What to produce: Skip the pictures and restate, word for word, the lines from the one containing "Click the plus" to the end of the data below.

Data:

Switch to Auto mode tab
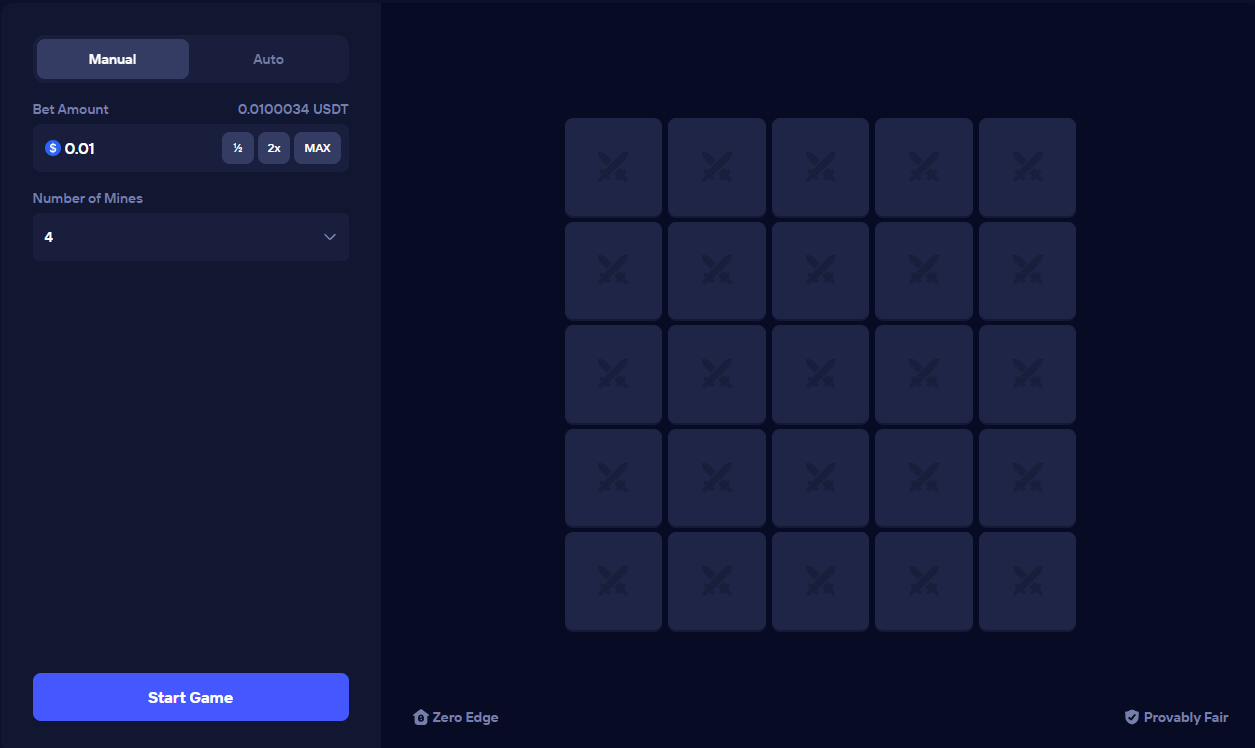pos(268,59)

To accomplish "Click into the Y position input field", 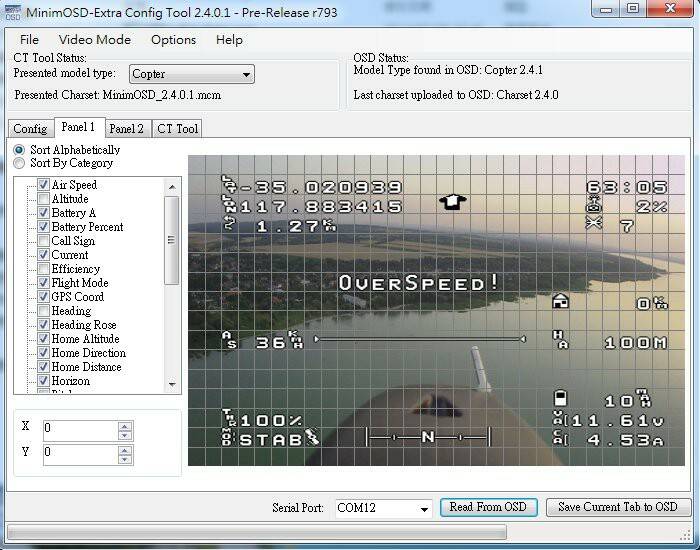I will point(80,453).
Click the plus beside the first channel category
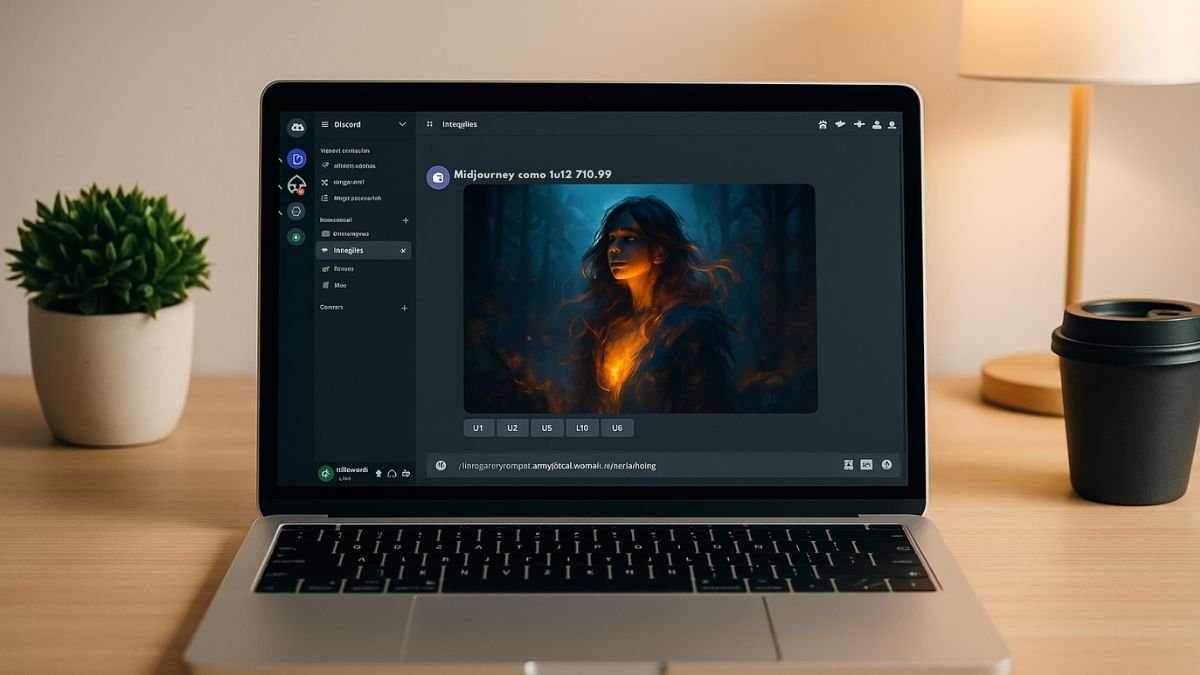 click(x=405, y=220)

Output for this exercise:
Click the plus beside the first channel category
 click(x=405, y=220)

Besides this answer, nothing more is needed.